PROMPT: A word-for-word copy of the lines below, starting at the line with "You are a computer-use" and ending at the last one, is what you should give. Omit every picture.

EXERCISE DATA:

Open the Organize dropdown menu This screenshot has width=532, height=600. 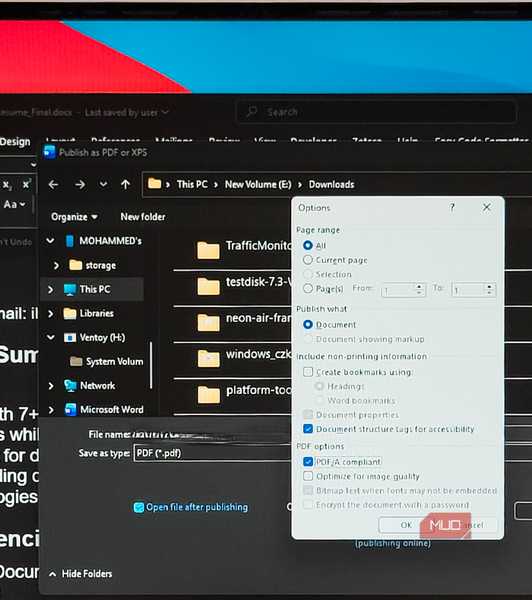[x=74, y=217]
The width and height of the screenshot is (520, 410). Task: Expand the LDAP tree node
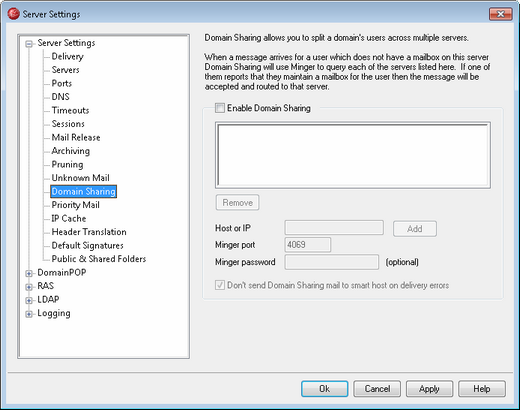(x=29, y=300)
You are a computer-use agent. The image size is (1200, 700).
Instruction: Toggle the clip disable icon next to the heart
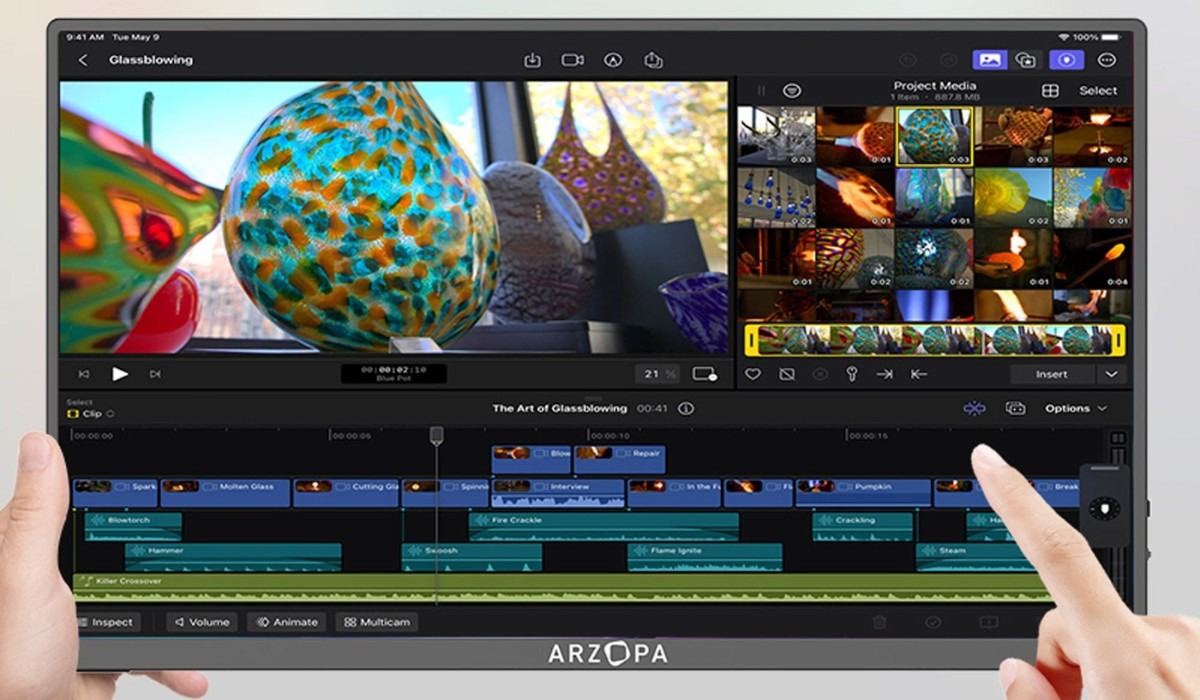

WRITTEN RESPONSE:
You are a computer-use agent. The image size is (1200, 700).
Instruction: Toggle the clip disable icon next to the heart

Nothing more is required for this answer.